*** SUPPLIED MATERIAL
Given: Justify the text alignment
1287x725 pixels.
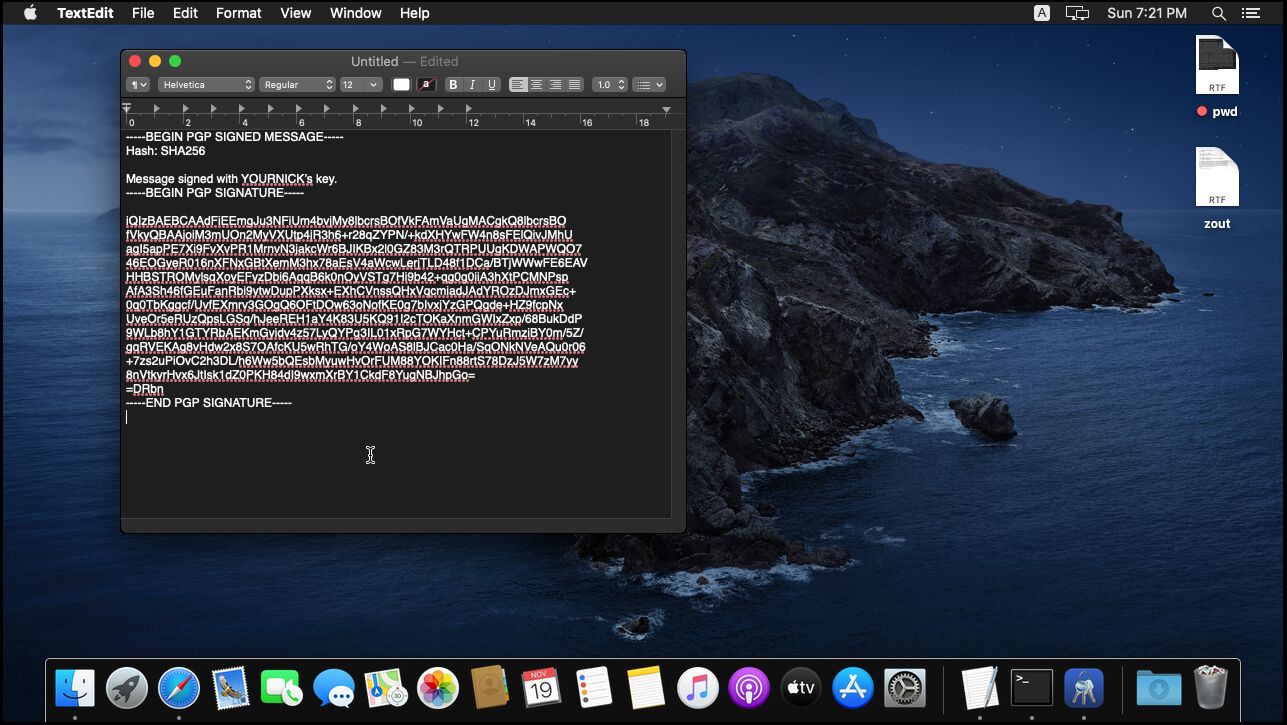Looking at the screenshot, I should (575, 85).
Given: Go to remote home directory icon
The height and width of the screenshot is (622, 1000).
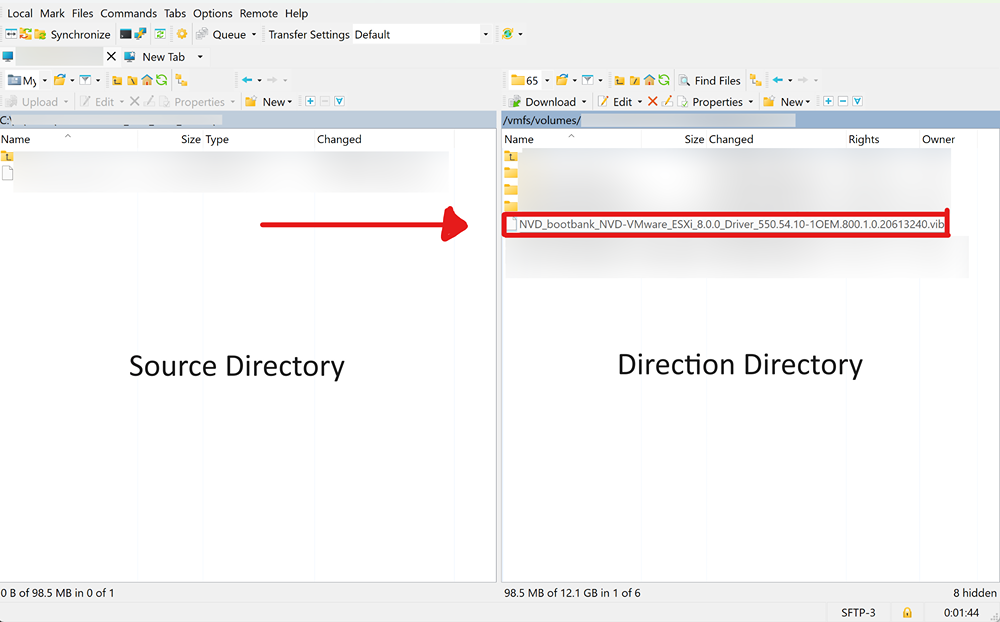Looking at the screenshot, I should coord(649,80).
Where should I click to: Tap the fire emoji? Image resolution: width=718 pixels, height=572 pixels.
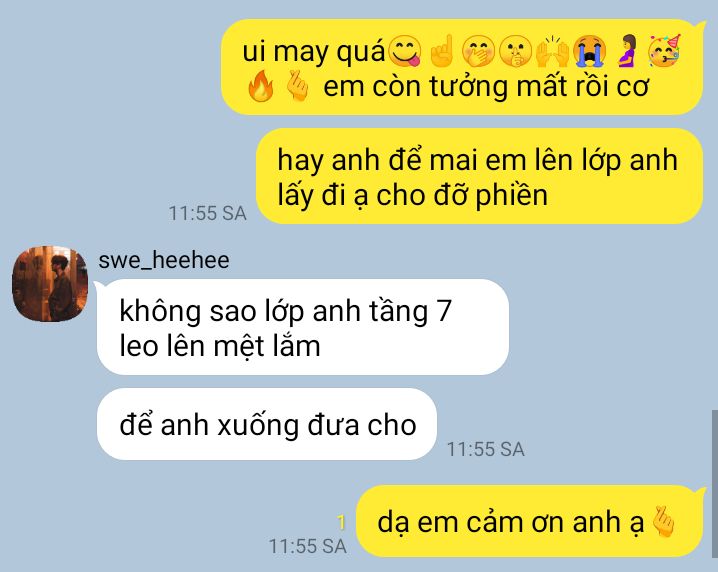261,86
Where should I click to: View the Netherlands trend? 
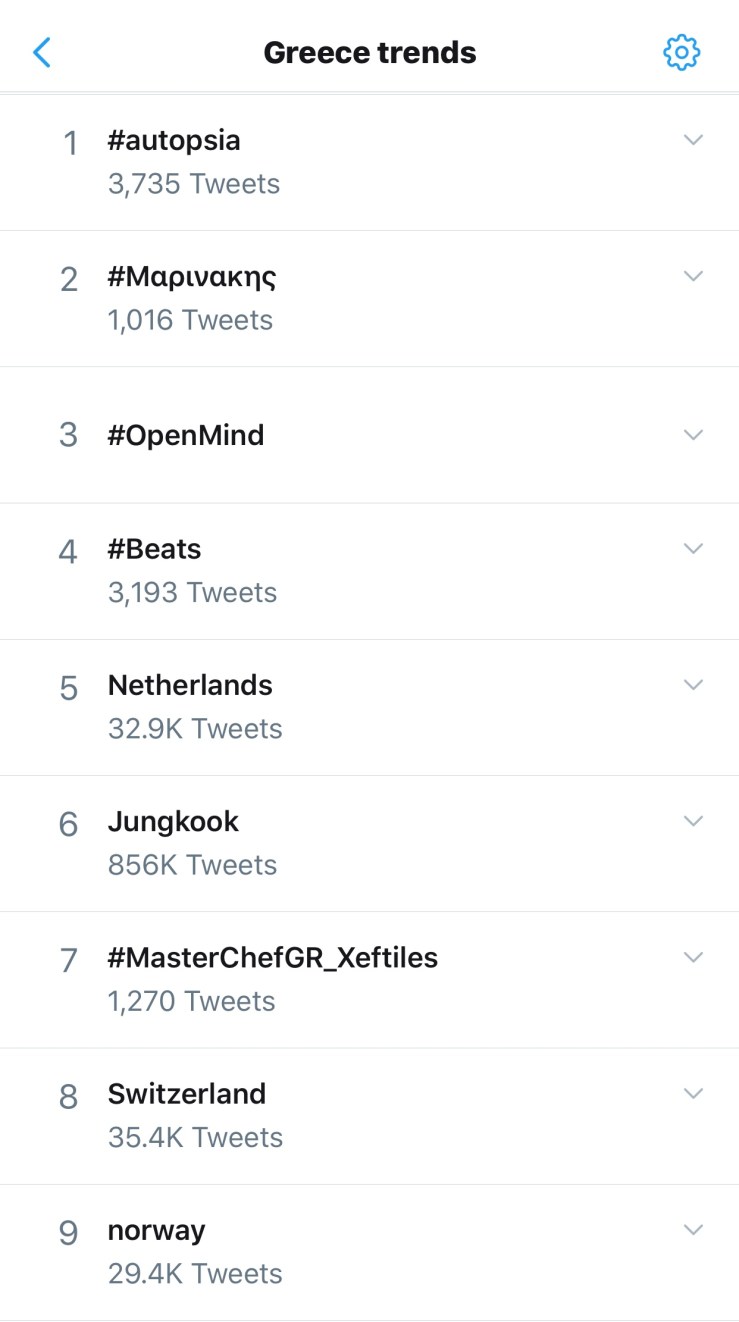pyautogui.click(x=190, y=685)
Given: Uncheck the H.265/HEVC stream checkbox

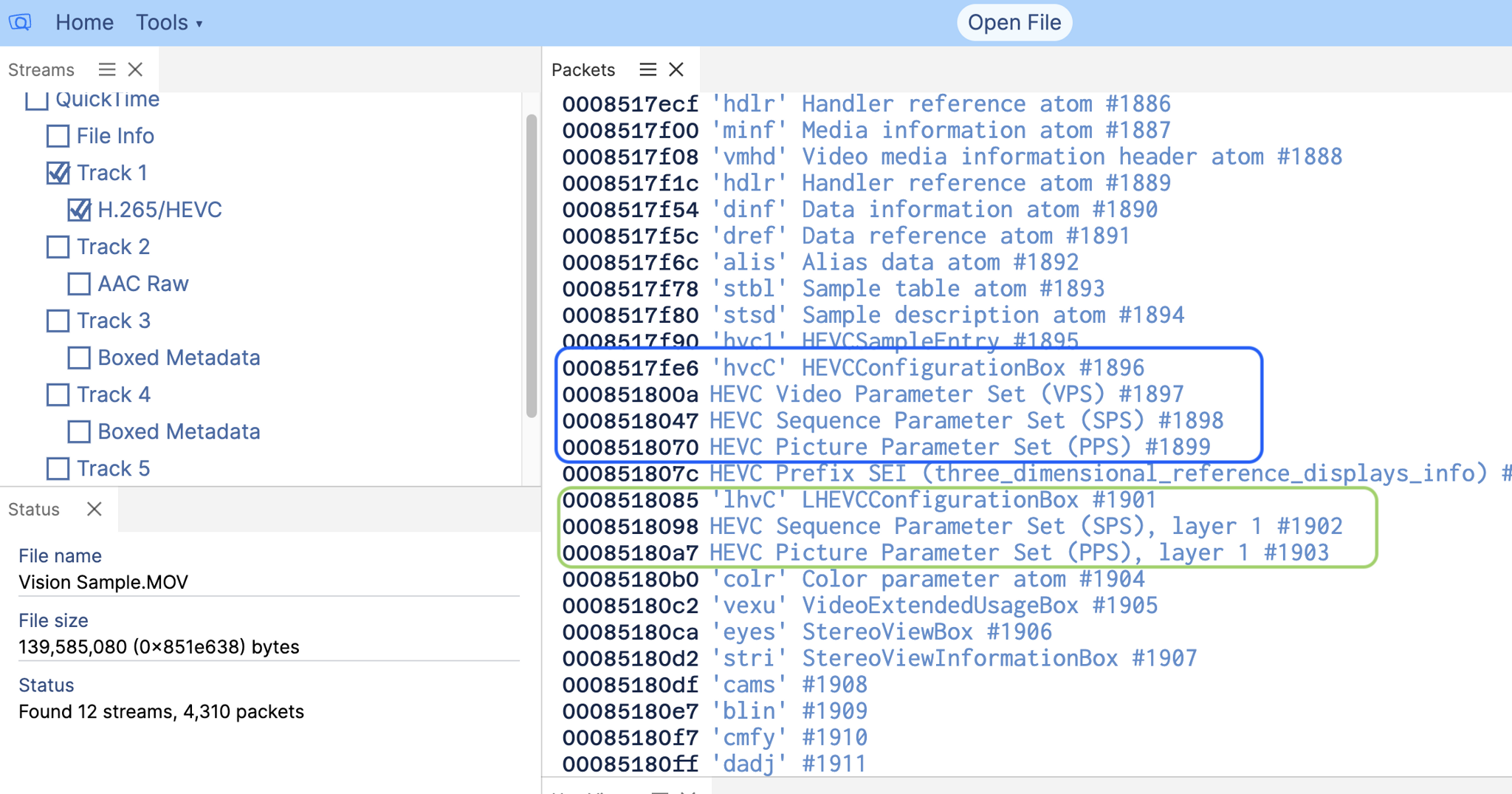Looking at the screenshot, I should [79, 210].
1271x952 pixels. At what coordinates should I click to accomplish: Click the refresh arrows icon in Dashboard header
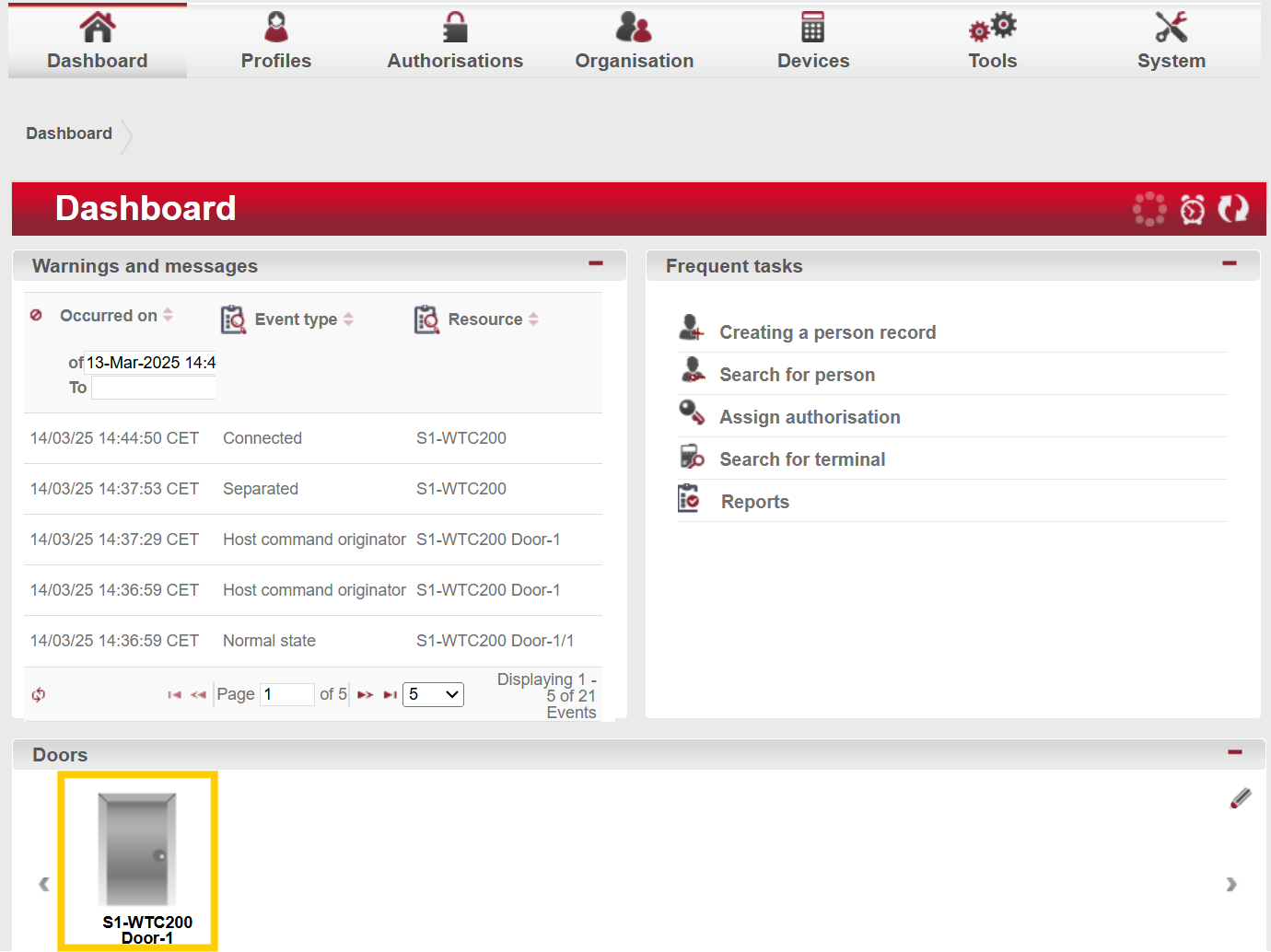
******
> **WHAT YOU ARE ASKED TO DO**
Among the lines of the data above, find those with the word "icon" and show them.

> **RESPONSE**
Given: Go to remote home directory icon
1271x952 pixels. At what coordinates should I click to accomplish: Click the refresh arrows icon in Dashboard header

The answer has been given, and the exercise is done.